I only do the drugs that that the celebrities I read about in the paper do. Unfortuantely, since the Daily Mail started doing stories on Amy Winehouse, I pretty much off my tits all the time. So to detox I also read Good Housekeeping
Teenagers & Weed. Page 6
Quote: zooo @ February 6, 2008, 7:25 PMI am odd.
I'd never really thought that about you - honestly!
Alright chapman. Whocha up to?
Quote: Godot Taxis @ February 7, 2008, 7:19 AMAlright chapman. Whocha up to?
Wasting time before I go to work. Are we the only ones here? The rest have probably got hangovers or are stoned.
Quote: David Chapman @ February 7, 2008, 7:28 AMWasting time before I go to work. Are we the only ones here? The rest have probably got hangovers or are stoned.
I've been up all night reading actually. Which is very hard to do when you're pissed and stoned
Quote: ajp29 @ February 7, 2008, 7:41 AMI've been up all night reading actually. Which is very hard to do when you're pissed and stoned
Lazy bastard. You should've been writing.
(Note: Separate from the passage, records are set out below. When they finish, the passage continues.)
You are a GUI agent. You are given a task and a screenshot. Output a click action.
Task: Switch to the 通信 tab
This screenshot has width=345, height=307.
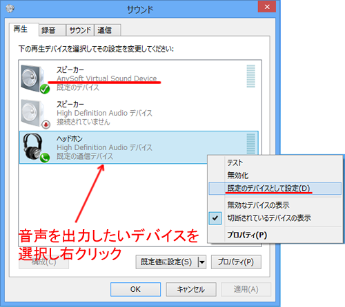point(108,30)
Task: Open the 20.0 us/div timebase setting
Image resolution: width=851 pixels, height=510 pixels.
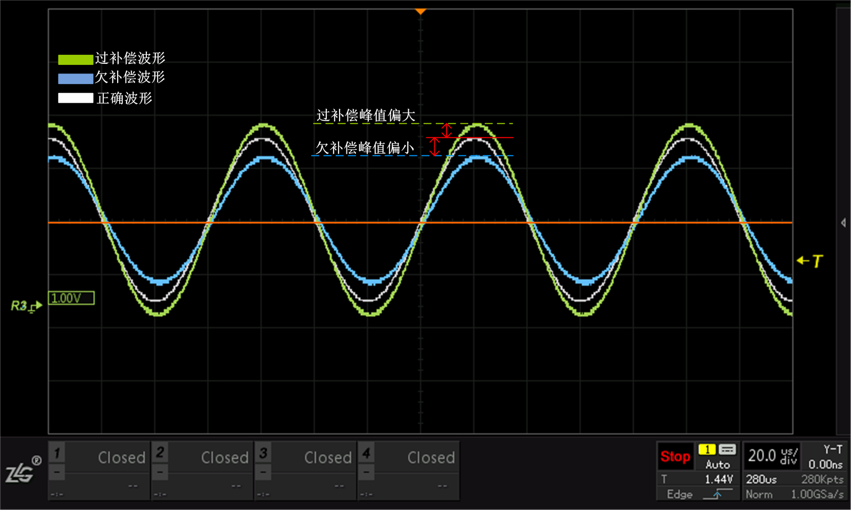Action: [772, 456]
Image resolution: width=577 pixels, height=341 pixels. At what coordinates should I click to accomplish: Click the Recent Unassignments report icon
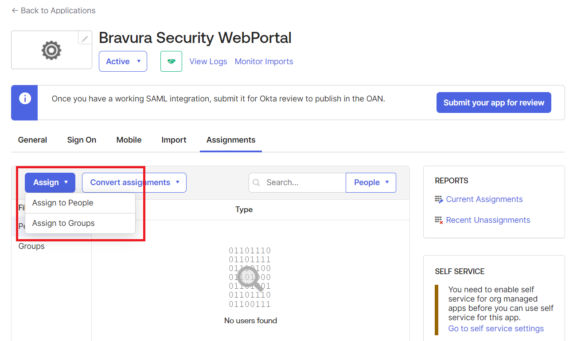point(439,220)
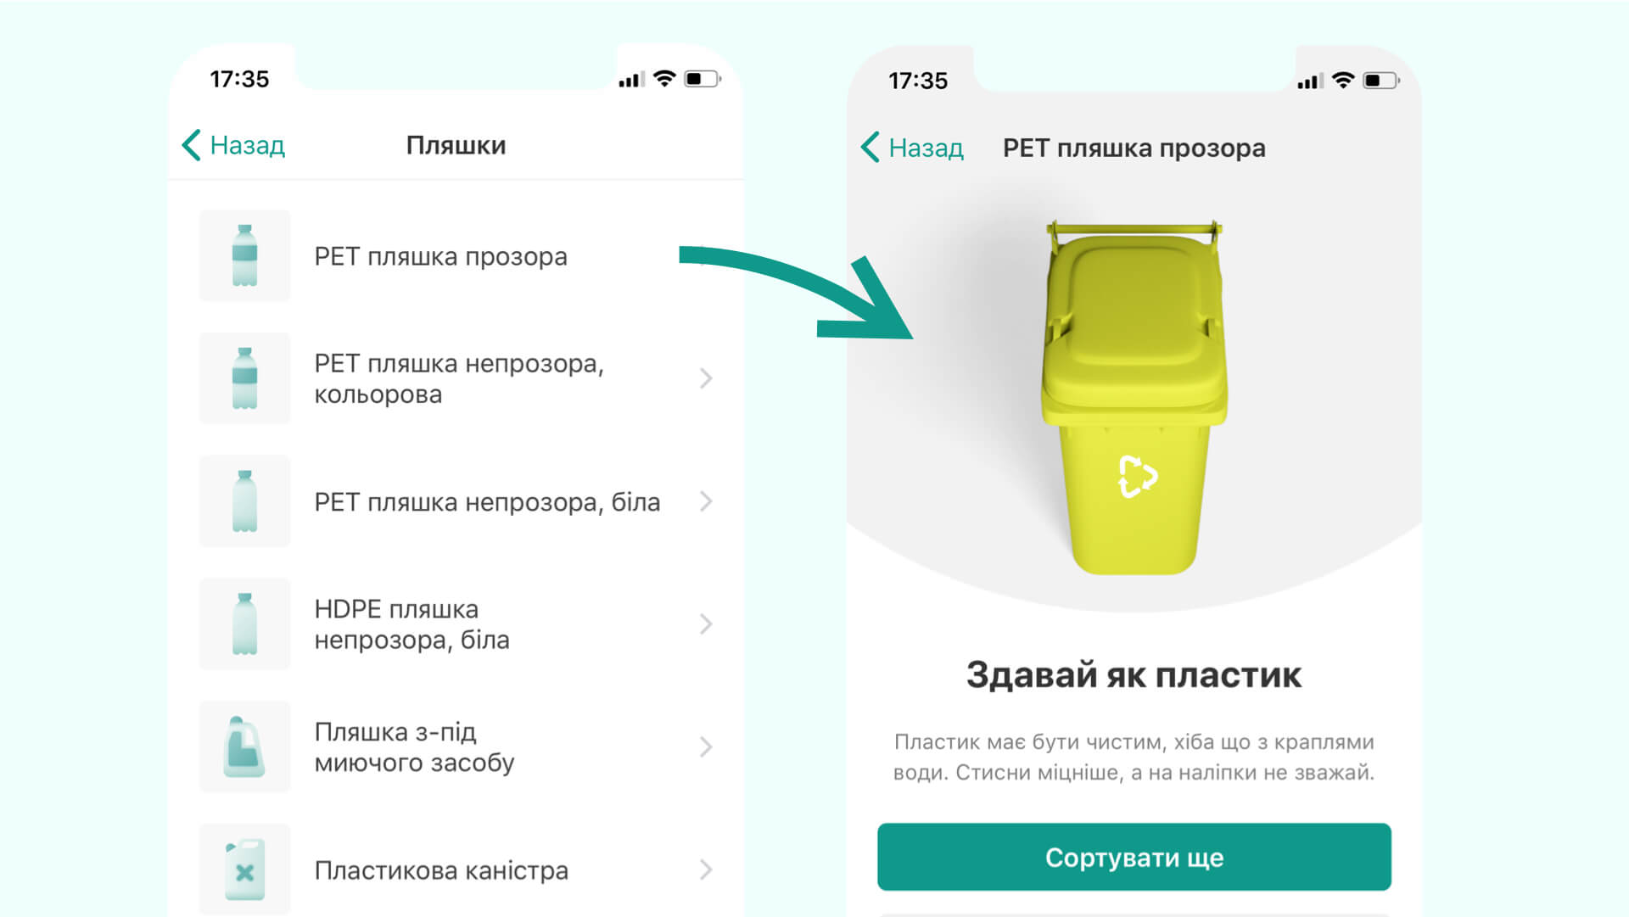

Frostyboy's got three lines of coke on his sleeve. How he finds the money I don't know.
Quote: David Chapman @ February 7, 2008, 7:58 AMLazy bastard. You should've been writing.
Well on my breaks I have been trying to write a joke about not wanting to do anal sex cos it will turn me gay but i'm so tired it reads like the ramblings of Amy Winehouse on crack (alledgedly). i'll get it to work in my stand up though but i'll have to drop my other joke about anal sex being approved by the Catholic Church. Decisions, descisions
Quote: David Chapman @ February 7, 2008, 7:58 AMLazy bastard. You should've been writing.
He should have been sleeping.
Quote: Aaron @ February 7, 2008, 8:19 AMHe should have been sleeping.
Rub it in my face why don't ya
Adam is an insomniac which I think means he has a sexual attraction towards anything with wool on, except sheep.
Name something with wool on that isn't a sheep Leevil?
OAP
Teapot
Mammoth
Jumper
Woolworths
err...
I can't believe your first suggestion was OAP? Your mind boggles me!